Tebriz'de bir kale inşa ettiren Osman Paşa Osmanlı ve İran arasında defalarca el değiştiren bu şehirde kalıcı olarak tutunmanın yollarını aramaktadır. Hatta bir sohbet sırasında yakın dostları Gazi Giray ve Âsafî Mehmed Bey'e, “Ben gidince Acem yine Tebriz'e gelecektir. Buranın Osmanlı Devleti'nde kalması zordur. Kırım hanı gözetlerse belki... Ordumuz çekilince Tebriz'i kim kayıracak? Van ve Erzurum beylerbeyleri kâfi değil" dediği nakledilir.

O sırada Osmanlı askerlerinin tahrike kapılarak Tebriz'de katliam yapmaları, zaten hasta olan Osman Paşa'yı derinden sarsar. Safevilerin hemen harekete geçmesi üzerine Şenbigazan'a gelen Osman Paşa onları püskürtmüşse de, 30 Ekim 1585 gecesi Acısu menzilinde vefat eder. Ölümü bir süre askerden gizlenir, daha sonra vasiyetigereği Diyarbekir'deki türbesine defnedilir.

Çağdaşı tarihçi Selanikî Mustafa tarafından şecâat, şehâmet ve savaşmakta Sâm, Neriman, Rüstem ve İsfendiyar gibi İran'ın efsanevî kahramanlarına benzetilen Osman Paşa, bir başka tarihçi Naîmâ Mustafa tarafından da 'zamanının Rüstem'i ve tek kahramanı' olarak nitelendirilir.

3. İslâm halifesi Hz. Osman'ın adını taşımasından dolayı Safevilerce sevilmeyen Özdemiroğlu, onlar tarafından ismi kötü anlamında 'Adı Yaman' şeklinde anılmıştır.
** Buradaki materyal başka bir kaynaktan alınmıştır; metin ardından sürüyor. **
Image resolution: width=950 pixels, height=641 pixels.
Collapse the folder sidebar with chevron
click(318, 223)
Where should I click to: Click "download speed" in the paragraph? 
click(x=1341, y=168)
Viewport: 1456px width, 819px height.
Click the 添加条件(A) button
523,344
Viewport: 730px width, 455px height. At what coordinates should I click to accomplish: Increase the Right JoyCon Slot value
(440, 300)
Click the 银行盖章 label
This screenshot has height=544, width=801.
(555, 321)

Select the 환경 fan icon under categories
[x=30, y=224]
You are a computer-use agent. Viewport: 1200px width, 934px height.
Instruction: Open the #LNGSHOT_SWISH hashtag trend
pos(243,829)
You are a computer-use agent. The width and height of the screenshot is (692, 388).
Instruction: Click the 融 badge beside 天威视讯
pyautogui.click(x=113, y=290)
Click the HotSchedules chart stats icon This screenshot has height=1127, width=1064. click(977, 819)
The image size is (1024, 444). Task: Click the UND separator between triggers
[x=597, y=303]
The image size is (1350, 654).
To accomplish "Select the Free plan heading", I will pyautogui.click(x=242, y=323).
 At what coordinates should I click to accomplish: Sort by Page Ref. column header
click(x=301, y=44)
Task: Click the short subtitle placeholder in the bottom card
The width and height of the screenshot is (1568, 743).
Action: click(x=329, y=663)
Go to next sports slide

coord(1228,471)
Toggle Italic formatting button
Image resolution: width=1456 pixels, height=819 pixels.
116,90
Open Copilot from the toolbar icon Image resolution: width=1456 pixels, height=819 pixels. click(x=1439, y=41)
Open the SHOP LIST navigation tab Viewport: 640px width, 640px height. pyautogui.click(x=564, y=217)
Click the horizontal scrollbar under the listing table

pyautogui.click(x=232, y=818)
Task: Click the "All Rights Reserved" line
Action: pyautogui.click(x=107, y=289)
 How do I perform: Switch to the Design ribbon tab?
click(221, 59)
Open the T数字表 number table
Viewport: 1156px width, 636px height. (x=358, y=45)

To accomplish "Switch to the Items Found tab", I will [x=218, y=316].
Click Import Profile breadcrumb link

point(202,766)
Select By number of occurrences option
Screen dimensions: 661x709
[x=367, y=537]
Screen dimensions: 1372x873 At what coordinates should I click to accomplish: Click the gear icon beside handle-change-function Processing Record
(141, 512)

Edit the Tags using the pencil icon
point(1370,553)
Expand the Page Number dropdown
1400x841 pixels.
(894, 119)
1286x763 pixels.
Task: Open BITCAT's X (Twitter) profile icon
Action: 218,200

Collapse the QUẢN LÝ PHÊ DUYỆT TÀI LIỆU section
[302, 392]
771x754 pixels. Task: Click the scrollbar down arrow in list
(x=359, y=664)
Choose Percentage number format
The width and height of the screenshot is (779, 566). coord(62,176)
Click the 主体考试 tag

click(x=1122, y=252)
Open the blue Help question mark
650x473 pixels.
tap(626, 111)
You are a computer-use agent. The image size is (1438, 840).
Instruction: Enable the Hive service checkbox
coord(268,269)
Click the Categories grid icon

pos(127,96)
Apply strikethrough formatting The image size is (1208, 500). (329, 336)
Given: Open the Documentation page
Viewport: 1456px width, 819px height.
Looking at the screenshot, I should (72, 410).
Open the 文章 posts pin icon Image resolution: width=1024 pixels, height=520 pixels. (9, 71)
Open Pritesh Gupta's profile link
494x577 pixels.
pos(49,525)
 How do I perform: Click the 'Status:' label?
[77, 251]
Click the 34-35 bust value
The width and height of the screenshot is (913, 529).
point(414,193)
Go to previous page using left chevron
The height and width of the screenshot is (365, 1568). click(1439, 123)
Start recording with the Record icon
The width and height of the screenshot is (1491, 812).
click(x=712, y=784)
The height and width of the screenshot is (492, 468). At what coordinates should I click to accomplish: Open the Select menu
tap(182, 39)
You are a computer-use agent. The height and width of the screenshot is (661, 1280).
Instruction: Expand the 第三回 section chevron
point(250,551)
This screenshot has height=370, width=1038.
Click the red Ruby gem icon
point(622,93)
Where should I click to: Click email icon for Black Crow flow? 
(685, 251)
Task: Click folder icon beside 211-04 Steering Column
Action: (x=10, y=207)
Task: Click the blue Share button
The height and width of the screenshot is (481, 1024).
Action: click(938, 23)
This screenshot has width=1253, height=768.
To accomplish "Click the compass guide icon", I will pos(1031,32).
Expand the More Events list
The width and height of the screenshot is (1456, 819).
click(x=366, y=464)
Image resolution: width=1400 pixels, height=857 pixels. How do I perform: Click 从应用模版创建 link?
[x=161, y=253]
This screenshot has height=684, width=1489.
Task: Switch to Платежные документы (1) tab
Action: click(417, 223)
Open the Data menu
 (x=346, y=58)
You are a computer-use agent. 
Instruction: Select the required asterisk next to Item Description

Ömrünün yaklaşık 40 yılını savaş meydanlarında geçiren Osman Paşa'nın Karakaytas adlı siyah atı da kendisi kadar ün salmıştır.


Özdemiroğlu Osman Paşa Habeşistan, Şemahı, Demirkapı ve İstanbul'da hayır müesseseleri yaptırmış, İstanbul'da inşasını başlattığı medresesini daha sonra Hadım Mesih Paşa tamamlatmış, yanına da bir mescit inşa ettirmiştir. Diyarbekir'de vakıf dükkânları, Demirkapı'da cami ve hanları, Şemahı'da ise yine cami ve tekkesi vardır.

Güzelliği dillere destan olan Mihridil adlı eşi için İstanbul'da şairlerin şiirler yazdığı bilinmektedir. Soyu kızından devam eden Osman Paşa ailesinin son fertleri halen İstanbul'da yaşamaktadır.